北朝鮮の思惑は…家族会代表・横田拓也さん語る姉・めぐみさんへの思い「待たせてしまってごめんなさい」
早期の日朝首脳会談を目指している岸田首相は3月25日の談話について、「金与正副部長の談話については承知している。私は、これまでも金正恩委員長とのトップ会談が重要であると申し上げてきた」とだけ述べた。 また、「日朝首脳会談は早期に実現するか?」という記者団の問いに、「相手のある話。いま決まっていることは何もない」と答えている。
与正氏 日本側との接触を拒否…「焦りあるのでは」
日本と北朝鮮の水面下交渉については、2023年11月、岸田首相が国民大集会の場で「様々なルートを通じて様々な働きかけを絶えず行い続けている」と明かした以外、政府が交渉の進捗について触れたことはない。 北朝鮮側から水面下交渉が表面化したという点で、与正氏の談話は注目すべき点がある。 拓也さんは、「もしかしたら水面下交渉が日本側からの一方通行の話であった可能性が否定できない中で、肩書きが副部長とはいえ、ロイヤルファミリーの一人である与正氏が日本側の要求に言及したことで、北朝鮮の中枢部に日本側の意向や要求の内容が伝わっていることが分かった。その点においては大きな前進であろうと思っている」と見解を示した。
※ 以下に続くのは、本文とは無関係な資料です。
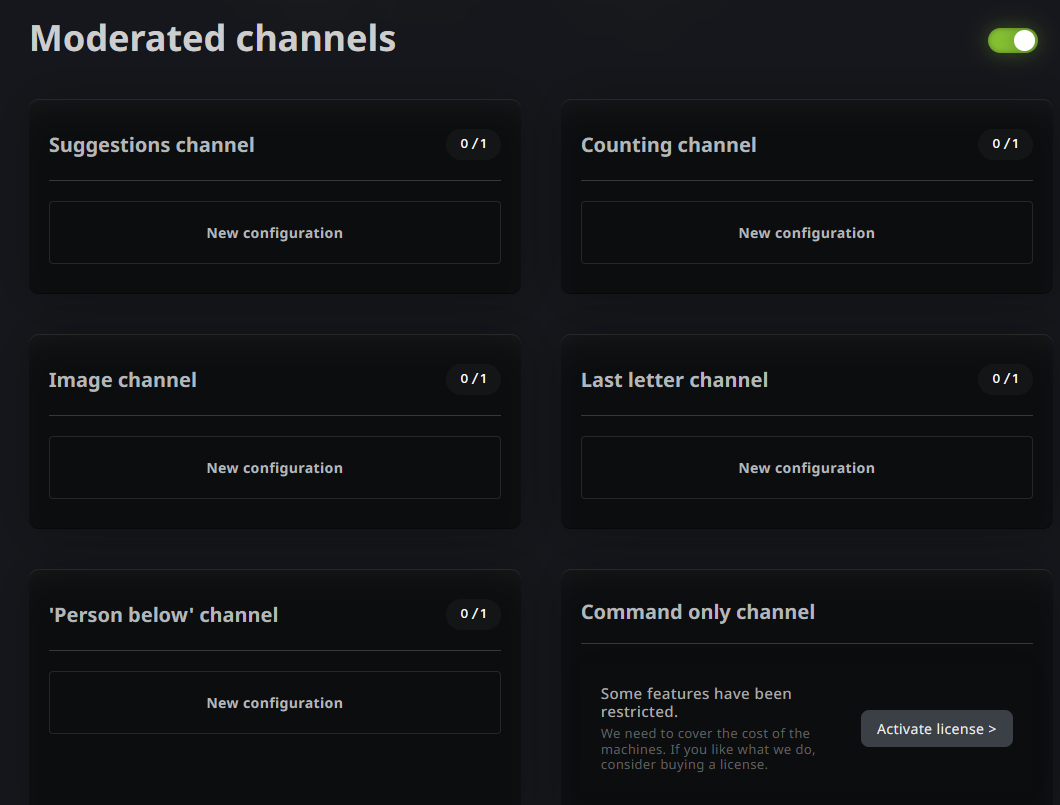
Task: Create new Suggestions channel configuration
Action: pos(274,233)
ところが、与正氏は水面下交渉について言及した翌日の3月26日に「日本側とのいかなる接触も拒否する」という主旨の談話を立て続けに発表した。
これについて拓也さんは、「彼らの国の中で焦りがあるということ。威嚇的表現を強めれば強めるほど、与正氏の心の内に揺らぎや焦りを見て取ることができる。彼女が進めたい方針と北朝鮮当局の中枢部が進めようとしているところに、若干の乖離や揺らぎがあるのではないか」と分析。 加えて、「北朝鮮当局は日本の政権が裏金問題などを受け、弱っているときに自分たちが主導権を握るような発言をすれば、日本が譲歩して日朝交渉に食いついてくるのではないかと読んでいる部分があると思う。ただ、岸田首相は与正氏が『政権浮揚のために拉致問題解決を進めている』と言っているような軽い発想で取り組んでいるわけではない。そこは北朝鮮当局も読み間違えないほうが良いのではないか」と言葉に力を込めた。